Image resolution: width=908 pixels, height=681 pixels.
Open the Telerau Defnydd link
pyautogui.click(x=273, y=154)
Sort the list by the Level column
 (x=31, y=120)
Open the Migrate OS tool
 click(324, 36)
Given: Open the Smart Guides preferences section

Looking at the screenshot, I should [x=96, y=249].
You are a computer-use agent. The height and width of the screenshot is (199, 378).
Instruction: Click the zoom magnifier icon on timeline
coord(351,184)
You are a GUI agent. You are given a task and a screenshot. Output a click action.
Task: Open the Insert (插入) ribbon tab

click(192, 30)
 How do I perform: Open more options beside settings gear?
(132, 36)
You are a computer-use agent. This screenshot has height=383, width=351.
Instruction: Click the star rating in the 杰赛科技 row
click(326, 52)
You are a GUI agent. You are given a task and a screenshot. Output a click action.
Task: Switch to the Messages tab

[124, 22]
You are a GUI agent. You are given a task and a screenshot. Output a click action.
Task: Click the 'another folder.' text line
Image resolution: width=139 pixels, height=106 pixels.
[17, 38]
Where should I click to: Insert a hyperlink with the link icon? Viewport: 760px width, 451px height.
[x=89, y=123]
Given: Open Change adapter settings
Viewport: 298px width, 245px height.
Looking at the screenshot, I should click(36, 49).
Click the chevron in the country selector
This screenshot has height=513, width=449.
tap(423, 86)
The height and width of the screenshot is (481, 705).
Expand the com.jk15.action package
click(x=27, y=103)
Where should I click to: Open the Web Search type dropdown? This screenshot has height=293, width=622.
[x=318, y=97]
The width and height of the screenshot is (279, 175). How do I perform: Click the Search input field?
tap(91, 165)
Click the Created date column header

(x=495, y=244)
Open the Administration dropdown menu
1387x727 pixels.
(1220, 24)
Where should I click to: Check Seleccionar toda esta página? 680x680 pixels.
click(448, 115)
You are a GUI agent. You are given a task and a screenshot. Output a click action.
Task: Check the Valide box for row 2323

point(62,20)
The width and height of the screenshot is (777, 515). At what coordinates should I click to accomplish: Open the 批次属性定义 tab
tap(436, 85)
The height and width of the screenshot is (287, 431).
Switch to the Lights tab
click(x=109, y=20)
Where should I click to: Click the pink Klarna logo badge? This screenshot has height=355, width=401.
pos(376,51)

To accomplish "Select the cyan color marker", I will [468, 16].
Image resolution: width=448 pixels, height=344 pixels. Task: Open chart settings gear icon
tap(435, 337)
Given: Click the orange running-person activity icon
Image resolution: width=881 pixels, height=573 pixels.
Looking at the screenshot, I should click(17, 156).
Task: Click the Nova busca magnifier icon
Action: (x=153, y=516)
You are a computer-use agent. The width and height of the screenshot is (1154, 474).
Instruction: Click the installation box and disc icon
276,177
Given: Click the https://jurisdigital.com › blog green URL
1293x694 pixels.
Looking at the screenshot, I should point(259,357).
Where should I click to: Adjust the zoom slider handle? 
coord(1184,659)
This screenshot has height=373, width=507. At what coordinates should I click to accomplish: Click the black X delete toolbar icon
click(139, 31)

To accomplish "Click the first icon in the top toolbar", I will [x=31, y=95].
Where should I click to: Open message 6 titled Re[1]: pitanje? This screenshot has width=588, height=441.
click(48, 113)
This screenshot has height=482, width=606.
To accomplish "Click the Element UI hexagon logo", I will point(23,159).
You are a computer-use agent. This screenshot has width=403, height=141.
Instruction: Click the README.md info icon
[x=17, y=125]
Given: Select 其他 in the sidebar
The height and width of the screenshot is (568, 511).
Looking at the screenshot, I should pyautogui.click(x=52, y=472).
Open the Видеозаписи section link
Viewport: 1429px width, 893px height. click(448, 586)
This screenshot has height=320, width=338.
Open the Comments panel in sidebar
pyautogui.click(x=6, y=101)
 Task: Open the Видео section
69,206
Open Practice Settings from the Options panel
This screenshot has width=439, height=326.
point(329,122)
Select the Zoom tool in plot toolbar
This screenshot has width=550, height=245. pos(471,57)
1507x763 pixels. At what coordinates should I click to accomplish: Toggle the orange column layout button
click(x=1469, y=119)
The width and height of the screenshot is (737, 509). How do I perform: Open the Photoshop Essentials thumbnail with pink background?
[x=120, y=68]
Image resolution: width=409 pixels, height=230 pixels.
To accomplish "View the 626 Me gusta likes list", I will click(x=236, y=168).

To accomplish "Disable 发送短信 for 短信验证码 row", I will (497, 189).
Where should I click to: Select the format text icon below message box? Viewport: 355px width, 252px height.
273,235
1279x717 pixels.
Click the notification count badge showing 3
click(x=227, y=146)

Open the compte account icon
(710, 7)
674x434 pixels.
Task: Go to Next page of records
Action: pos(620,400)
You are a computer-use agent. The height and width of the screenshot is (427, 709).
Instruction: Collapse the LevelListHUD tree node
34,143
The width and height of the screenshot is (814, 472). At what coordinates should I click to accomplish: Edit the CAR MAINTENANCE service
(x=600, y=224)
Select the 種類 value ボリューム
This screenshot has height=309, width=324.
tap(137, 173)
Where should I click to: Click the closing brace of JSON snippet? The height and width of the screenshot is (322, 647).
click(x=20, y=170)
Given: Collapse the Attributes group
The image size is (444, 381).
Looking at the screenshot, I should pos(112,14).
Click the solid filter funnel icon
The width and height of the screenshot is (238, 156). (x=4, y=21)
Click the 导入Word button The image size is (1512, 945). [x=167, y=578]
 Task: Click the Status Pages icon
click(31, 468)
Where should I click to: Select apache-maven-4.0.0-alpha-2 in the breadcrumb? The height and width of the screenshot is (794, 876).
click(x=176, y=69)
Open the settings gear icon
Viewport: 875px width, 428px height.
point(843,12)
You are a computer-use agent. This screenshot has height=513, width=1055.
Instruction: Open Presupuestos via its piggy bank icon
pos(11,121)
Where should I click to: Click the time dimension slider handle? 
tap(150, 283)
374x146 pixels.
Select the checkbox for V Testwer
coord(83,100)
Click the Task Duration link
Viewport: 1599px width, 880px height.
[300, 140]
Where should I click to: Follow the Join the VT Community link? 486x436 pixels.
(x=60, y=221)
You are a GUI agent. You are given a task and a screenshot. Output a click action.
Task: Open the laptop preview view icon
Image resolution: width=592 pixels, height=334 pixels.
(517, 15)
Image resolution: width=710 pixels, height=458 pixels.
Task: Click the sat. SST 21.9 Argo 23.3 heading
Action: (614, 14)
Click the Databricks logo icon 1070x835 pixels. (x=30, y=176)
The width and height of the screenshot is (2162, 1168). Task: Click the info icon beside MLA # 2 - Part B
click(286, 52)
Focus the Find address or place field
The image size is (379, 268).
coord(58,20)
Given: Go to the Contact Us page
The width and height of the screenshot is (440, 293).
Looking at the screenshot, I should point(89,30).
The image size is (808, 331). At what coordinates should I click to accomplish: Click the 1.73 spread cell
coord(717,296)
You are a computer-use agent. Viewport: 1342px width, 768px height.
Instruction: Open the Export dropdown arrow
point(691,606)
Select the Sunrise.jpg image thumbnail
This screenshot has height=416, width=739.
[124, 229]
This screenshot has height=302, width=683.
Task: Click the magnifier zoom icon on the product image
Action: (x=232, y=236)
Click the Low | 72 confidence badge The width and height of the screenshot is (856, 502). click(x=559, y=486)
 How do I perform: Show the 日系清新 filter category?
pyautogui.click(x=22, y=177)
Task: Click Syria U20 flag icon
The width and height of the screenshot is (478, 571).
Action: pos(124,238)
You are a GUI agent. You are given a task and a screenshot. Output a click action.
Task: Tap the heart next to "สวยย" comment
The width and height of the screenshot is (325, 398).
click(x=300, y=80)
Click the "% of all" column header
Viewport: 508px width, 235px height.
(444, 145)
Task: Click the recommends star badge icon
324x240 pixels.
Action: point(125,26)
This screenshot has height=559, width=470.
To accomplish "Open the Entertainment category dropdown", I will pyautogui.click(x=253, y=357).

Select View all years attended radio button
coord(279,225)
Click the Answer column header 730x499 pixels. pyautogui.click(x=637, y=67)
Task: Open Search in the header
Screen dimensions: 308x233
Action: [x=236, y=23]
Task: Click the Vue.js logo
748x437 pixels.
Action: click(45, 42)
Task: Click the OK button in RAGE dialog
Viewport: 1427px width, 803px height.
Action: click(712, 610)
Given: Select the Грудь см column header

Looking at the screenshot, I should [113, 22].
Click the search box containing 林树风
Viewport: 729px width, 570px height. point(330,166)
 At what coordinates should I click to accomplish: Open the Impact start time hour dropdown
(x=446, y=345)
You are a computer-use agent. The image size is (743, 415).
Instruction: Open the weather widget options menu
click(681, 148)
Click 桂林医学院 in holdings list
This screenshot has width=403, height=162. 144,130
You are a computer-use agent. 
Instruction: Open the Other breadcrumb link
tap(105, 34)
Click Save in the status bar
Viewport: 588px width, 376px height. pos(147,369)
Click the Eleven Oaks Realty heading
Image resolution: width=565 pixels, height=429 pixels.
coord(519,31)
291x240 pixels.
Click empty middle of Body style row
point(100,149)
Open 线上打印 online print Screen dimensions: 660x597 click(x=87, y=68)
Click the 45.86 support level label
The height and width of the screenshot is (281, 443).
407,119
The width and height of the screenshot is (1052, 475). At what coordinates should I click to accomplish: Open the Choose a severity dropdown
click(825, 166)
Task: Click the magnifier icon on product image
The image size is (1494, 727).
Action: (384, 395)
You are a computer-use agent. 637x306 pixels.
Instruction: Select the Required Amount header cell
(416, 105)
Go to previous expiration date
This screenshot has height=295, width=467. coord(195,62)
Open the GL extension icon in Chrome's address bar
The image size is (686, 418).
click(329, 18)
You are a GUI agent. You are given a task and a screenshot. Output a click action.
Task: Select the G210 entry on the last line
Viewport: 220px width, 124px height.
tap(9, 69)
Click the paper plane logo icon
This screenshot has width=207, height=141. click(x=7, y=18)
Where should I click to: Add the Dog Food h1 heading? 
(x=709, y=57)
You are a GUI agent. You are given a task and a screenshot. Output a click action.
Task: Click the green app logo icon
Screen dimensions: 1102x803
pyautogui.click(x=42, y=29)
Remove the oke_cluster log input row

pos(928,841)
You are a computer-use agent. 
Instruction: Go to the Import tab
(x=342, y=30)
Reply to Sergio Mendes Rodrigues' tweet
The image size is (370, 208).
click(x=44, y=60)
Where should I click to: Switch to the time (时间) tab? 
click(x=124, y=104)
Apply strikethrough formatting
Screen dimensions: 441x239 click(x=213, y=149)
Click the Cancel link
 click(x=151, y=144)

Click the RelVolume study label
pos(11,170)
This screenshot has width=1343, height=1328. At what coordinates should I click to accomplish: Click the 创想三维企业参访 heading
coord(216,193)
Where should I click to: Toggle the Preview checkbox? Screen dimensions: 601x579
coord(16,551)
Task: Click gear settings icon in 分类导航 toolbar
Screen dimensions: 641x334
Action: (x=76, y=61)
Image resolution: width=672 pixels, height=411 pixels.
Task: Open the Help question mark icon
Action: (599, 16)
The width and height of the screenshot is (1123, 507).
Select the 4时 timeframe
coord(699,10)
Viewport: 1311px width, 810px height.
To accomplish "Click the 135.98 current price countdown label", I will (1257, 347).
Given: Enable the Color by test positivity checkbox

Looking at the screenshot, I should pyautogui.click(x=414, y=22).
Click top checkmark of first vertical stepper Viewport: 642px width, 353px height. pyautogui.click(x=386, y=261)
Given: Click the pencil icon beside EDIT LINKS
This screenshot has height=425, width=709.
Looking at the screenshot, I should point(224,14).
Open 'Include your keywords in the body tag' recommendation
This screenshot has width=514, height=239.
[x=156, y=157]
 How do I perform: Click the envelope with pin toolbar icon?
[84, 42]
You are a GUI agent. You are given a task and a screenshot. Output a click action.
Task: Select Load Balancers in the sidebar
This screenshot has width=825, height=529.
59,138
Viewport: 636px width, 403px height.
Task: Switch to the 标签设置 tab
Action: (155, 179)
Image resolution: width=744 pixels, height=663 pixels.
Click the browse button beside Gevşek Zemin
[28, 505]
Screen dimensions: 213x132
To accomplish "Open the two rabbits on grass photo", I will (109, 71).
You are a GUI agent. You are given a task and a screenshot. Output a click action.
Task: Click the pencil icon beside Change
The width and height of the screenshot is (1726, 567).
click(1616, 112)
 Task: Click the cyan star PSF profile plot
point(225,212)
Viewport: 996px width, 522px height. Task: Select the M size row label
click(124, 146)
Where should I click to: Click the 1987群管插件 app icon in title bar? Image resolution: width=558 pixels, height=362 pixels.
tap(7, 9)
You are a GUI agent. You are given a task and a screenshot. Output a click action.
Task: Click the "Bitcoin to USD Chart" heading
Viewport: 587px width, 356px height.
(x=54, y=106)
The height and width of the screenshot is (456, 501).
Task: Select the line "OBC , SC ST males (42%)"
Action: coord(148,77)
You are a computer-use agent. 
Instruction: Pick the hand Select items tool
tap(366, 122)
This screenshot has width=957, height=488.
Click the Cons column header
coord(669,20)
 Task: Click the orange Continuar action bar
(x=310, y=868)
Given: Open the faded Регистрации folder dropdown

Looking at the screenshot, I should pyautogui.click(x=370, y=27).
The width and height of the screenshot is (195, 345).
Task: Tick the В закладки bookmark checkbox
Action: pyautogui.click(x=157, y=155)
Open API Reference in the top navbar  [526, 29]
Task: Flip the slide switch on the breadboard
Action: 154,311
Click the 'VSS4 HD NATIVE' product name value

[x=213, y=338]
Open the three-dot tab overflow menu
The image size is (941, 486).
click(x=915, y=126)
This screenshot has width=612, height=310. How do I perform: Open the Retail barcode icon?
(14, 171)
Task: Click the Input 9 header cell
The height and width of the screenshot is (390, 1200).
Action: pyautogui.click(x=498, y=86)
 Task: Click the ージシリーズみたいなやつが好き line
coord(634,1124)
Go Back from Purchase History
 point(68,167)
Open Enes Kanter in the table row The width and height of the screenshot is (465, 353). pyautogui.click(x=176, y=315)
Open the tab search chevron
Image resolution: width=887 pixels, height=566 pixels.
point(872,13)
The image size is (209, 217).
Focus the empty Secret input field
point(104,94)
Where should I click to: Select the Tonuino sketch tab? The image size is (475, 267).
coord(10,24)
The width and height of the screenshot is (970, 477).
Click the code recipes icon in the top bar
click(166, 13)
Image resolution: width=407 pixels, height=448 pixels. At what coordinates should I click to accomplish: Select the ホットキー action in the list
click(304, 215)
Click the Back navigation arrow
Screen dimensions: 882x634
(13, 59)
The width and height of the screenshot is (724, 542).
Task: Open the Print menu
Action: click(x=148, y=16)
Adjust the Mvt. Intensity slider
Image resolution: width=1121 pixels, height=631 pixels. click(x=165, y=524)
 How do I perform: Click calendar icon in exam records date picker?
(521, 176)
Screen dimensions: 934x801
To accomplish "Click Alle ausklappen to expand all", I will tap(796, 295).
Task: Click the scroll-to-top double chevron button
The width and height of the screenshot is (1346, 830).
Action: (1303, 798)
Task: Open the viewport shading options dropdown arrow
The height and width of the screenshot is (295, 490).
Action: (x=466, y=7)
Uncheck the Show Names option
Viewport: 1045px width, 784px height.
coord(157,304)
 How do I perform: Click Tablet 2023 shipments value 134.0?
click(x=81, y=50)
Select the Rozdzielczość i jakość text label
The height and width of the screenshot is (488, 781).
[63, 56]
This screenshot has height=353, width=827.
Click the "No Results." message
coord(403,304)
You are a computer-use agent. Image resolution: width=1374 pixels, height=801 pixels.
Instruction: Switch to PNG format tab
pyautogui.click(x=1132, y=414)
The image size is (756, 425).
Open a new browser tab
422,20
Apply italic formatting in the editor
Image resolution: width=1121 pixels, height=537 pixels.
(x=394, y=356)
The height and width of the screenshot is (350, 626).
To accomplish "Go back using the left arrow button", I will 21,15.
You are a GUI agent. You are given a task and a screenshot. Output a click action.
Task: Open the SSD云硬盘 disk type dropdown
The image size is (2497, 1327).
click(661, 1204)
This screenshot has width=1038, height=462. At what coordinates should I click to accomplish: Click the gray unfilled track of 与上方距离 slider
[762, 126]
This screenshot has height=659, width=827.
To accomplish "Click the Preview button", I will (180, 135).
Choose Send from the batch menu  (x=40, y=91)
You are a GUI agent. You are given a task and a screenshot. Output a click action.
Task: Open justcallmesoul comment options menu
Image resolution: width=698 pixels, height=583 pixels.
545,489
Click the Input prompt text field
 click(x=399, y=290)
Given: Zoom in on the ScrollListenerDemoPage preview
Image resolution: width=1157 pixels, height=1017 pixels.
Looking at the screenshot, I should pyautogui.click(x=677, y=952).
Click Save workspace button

+ + + +

_Problem statement:_
Swap "Preview" for "Print" in the part of the records that opens with the line containing "This screenshot has width=1038, height=462." and closes with the line containing "Choose Send from". Return only those lines, with everything else left unchanged.

_Reply to the exercise:_
This screenshot has width=1038, height=462. At what coordinates should I click to accomplish: Click the gray unfilled track of 与上方距离 slider
[762, 126]
This screenshot has height=659, width=827.
To accomplish "Click the Print button", I will (180, 135).
Choose Send from the batch menu  (x=40, y=91)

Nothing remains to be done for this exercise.